Work to complete:
Transcribe the records below exactly, from their first line through the line containing "has width=478, height=237.". Omit every line after it.

Exercise material:
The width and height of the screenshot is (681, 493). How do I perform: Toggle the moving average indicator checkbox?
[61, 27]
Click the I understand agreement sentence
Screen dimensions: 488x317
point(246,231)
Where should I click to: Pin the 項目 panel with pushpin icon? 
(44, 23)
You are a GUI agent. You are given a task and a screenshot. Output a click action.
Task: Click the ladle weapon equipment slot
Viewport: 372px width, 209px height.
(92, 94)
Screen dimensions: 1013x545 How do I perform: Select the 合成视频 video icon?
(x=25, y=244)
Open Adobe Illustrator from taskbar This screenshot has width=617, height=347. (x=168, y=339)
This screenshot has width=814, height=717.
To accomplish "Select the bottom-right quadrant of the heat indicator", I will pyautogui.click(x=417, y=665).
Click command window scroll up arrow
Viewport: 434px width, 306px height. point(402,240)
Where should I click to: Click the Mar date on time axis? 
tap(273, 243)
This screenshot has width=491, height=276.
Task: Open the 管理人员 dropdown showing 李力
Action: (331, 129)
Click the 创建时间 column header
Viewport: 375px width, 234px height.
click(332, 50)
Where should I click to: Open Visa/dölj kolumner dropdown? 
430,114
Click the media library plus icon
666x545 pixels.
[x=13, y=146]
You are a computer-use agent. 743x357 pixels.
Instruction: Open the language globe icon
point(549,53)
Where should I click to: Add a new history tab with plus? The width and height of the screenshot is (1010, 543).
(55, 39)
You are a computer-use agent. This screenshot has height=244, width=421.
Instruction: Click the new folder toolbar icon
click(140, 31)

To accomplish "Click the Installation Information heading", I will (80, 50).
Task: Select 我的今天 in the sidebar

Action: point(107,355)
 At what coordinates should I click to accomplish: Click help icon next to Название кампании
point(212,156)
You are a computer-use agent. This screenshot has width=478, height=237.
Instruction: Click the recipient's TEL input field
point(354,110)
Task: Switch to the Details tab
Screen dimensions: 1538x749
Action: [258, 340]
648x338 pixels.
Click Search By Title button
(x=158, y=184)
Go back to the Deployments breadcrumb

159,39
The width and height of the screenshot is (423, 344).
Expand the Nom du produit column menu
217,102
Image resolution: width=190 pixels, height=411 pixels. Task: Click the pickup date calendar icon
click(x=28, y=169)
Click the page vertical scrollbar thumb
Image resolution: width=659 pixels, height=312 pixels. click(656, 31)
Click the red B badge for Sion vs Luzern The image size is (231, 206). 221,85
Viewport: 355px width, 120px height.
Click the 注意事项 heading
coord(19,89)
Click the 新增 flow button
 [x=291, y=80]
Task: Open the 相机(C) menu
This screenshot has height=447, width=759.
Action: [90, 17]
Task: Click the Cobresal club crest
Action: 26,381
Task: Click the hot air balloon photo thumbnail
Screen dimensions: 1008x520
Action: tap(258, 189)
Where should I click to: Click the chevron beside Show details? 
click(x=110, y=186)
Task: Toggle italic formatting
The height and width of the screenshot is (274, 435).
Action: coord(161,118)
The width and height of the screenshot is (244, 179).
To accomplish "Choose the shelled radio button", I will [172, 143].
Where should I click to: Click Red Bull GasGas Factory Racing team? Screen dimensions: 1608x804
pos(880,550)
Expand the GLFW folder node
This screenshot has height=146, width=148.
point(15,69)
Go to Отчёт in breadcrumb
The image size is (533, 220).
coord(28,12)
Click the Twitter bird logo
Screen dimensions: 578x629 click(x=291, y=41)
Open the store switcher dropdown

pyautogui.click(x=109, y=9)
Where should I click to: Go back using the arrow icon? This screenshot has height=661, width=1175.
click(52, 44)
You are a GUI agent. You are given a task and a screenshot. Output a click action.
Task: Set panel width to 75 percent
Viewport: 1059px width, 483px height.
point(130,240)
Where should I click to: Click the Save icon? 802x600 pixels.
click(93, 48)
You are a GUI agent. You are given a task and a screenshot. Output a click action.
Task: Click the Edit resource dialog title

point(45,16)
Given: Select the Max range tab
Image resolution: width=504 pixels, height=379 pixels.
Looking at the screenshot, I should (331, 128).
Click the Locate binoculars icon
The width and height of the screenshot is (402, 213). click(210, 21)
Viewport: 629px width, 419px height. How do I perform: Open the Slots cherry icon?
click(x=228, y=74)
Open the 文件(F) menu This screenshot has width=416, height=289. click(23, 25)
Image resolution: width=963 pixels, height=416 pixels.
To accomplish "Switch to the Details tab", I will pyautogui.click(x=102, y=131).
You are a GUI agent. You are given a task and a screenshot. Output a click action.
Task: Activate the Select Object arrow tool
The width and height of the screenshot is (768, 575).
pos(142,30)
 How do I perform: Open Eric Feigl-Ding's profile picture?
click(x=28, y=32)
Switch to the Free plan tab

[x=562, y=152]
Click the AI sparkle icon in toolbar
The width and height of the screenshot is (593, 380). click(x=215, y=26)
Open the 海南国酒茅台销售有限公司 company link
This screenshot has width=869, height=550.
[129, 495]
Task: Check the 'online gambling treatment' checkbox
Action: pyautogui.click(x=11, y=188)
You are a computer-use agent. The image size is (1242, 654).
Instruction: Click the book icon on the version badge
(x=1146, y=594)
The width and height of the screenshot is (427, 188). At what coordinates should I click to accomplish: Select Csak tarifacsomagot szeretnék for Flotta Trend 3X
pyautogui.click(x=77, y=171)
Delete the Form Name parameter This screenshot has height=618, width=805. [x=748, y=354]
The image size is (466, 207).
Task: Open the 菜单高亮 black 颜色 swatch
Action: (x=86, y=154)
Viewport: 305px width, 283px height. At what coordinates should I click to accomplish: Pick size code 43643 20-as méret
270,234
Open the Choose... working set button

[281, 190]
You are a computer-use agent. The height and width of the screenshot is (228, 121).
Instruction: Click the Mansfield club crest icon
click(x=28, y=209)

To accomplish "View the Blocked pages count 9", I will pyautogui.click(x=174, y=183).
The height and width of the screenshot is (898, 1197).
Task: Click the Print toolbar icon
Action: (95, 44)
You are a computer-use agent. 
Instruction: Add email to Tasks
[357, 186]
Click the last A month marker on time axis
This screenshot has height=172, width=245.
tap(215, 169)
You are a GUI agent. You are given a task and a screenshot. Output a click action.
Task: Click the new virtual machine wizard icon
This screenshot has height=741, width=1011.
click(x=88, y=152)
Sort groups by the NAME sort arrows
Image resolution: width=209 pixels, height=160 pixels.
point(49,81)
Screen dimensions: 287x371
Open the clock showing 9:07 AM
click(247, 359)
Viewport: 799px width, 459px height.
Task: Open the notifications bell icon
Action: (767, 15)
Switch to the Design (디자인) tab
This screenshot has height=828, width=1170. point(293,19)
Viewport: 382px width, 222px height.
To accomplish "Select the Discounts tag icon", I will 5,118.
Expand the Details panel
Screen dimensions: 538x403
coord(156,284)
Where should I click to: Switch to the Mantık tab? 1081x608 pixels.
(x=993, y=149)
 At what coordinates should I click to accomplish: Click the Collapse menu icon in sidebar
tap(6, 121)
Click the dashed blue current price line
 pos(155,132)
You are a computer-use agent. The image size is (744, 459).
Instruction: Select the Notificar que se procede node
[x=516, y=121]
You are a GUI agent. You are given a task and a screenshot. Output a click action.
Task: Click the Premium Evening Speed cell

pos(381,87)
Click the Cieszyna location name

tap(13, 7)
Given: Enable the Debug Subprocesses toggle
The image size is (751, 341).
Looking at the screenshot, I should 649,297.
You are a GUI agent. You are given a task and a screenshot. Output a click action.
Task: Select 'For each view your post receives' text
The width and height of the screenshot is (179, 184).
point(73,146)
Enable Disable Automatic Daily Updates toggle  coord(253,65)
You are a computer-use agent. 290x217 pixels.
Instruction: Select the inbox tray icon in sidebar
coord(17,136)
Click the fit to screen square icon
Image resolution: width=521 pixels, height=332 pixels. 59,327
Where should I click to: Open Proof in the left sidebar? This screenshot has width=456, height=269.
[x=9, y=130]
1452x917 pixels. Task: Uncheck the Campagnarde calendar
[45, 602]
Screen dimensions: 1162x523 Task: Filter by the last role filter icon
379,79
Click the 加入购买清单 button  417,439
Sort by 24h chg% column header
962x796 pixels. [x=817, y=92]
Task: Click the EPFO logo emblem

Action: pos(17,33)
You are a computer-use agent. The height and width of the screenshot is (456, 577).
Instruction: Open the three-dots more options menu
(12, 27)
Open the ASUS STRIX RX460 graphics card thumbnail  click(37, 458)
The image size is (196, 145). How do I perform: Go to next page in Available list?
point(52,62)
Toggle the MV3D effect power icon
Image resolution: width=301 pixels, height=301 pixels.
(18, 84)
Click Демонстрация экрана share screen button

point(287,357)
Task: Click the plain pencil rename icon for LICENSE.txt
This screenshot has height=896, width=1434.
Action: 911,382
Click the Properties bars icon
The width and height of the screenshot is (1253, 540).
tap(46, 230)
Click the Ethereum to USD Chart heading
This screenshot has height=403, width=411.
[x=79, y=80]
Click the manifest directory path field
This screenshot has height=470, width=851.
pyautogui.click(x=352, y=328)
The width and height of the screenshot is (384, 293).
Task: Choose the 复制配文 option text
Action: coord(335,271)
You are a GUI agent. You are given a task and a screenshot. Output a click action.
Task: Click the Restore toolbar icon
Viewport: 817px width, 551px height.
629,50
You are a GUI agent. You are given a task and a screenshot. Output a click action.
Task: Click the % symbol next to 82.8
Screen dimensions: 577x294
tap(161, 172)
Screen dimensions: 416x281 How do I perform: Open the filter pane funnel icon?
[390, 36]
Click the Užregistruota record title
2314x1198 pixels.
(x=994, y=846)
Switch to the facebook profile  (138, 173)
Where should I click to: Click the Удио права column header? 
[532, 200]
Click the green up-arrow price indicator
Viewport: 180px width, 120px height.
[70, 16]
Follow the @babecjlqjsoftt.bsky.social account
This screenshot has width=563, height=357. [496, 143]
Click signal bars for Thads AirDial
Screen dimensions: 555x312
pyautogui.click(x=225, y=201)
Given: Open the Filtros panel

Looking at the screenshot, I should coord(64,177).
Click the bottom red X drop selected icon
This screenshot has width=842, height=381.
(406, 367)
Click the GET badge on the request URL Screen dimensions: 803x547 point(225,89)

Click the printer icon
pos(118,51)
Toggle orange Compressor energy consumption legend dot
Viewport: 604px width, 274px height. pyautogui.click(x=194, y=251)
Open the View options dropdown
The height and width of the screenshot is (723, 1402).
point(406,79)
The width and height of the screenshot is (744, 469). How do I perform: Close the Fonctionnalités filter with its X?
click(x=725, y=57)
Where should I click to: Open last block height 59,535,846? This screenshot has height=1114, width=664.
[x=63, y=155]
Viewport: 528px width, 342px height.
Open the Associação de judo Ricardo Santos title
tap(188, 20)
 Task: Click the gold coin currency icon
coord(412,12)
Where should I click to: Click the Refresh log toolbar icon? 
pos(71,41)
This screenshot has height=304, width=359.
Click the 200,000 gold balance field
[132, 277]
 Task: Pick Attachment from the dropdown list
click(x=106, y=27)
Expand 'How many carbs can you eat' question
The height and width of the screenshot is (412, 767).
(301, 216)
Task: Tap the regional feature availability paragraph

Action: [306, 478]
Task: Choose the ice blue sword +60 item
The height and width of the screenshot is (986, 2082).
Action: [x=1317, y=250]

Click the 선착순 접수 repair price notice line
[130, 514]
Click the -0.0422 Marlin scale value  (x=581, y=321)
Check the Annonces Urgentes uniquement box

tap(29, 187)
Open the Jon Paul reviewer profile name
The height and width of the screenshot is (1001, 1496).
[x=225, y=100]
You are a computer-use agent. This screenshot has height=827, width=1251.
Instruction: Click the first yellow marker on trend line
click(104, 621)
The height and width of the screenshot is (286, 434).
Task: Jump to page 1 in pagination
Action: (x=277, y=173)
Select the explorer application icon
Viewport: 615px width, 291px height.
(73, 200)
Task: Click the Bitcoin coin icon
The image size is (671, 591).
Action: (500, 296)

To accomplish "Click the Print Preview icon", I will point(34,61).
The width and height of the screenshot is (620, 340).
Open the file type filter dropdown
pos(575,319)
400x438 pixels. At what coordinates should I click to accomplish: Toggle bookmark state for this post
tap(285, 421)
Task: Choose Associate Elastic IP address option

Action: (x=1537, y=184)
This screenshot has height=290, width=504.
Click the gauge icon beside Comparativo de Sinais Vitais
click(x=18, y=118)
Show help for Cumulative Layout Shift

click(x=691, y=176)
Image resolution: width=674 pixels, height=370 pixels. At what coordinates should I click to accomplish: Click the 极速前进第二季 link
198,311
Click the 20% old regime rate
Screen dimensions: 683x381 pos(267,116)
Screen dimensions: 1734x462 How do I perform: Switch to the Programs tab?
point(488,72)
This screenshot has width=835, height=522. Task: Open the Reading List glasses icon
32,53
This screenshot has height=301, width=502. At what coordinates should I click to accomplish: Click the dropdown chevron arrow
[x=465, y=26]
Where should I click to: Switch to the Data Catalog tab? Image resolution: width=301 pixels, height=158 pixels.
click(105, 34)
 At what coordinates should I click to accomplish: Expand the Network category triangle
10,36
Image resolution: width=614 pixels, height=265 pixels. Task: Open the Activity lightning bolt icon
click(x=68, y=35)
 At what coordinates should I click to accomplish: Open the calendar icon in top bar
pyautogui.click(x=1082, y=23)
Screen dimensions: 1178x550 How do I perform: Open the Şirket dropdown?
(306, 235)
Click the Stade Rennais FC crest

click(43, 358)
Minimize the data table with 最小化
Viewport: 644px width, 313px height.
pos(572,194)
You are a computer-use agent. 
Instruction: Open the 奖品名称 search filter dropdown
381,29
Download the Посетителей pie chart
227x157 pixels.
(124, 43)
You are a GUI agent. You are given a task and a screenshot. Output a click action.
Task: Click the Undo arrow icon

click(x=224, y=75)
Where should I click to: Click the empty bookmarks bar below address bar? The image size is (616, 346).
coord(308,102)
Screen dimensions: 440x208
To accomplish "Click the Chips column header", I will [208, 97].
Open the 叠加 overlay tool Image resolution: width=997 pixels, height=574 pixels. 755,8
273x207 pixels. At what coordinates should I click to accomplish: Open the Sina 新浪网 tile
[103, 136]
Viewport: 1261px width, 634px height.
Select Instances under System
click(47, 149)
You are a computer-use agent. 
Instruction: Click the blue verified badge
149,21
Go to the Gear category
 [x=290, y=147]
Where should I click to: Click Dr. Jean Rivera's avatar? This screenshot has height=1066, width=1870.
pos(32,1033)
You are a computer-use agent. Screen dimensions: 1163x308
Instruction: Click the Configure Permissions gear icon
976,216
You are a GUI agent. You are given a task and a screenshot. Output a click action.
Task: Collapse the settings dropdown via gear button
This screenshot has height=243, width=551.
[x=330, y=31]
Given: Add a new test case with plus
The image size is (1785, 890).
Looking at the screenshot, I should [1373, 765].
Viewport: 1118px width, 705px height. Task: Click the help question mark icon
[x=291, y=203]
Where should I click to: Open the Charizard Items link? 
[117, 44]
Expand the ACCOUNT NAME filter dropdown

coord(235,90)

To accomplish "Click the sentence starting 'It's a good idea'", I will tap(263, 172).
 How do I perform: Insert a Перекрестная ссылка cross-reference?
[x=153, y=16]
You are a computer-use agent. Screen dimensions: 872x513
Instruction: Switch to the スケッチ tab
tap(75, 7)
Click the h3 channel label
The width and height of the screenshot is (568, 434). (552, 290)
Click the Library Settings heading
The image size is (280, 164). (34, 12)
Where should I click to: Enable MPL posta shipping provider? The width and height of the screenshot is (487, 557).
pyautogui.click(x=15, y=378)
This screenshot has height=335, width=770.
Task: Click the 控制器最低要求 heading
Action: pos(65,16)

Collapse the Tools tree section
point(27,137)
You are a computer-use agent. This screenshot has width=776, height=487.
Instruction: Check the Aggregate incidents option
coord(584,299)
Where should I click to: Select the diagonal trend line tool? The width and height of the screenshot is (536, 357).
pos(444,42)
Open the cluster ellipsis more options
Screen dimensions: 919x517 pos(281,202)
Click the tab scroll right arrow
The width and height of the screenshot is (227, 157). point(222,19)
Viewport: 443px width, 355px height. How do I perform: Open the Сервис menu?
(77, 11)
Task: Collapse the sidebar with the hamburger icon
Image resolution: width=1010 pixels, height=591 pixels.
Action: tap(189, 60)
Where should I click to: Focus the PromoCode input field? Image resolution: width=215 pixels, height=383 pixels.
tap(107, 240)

Task output:
The width and height of the screenshot is (681, 493). How do I perform: Toggle the moving average indicator checkbox?
[61, 27]
Click the I understand agreement sentence
Screen dimensions: 488x317
point(246,231)
Where should I click to: Pin the 項目 panel with pushpin icon? 
(44, 23)
You are a GUI agent. You are given a task and a screenshot. Output a click action.
Task: Click the ladle weapon equipment slot
Viewport: 372px width, 209px height.
(92, 94)
Screen dimensions: 1013x545 How do I perform: Select the 合成视频 video icon?
(x=25, y=244)
Open Adobe Illustrator from taskbar This screenshot has width=617, height=347. (x=168, y=339)
This screenshot has width=814, height=717.
To accomplish "Select the bottom-right quadrant of the heat indicator", I will pyautogui.click(x=417, y=665).
Click command window scroll up arrow
Viewport: 434px width, 306px height. point(402,240)
Where should I click to: Click the Mar date on time axis? 
tap(273, 243)
This screenshot has width=491, height=276.
Task: Open the 管理人员 dropdown showing 李力
Action: (331, 129)
Click the 创建时间 column header
Viewport: 375px width, 234px height.
click(332, 50)
Where should I click to: Open Visa/dölj kolumner dropdown? 
430,114
Click the media library plus icon
666x545 pixels.
[x=13, y=146]
You are a computer-use agent. 743x357 pixels.
Instruction: Open the language globe icon
point(549,53)
Where should I click to: Add a new history tab with plus? The width and height of the screenshot is (1010, 543).
(55, 39)
You are a computer-use agent. This screenshot has height=244, width=421.
Instruction: Click the new folder toolbar icon
click(140, 31)

To accomplish "Click the Installation Information heading", I will (80, 50).
Task: Select 我的今天 in the sidebar

Action: point(107,355)
 At what coordinates should I click to accomplish: Click help icon next to Название кампании
point(212,156)
You are a computer-use agent. This screenshot has width=478, height=237.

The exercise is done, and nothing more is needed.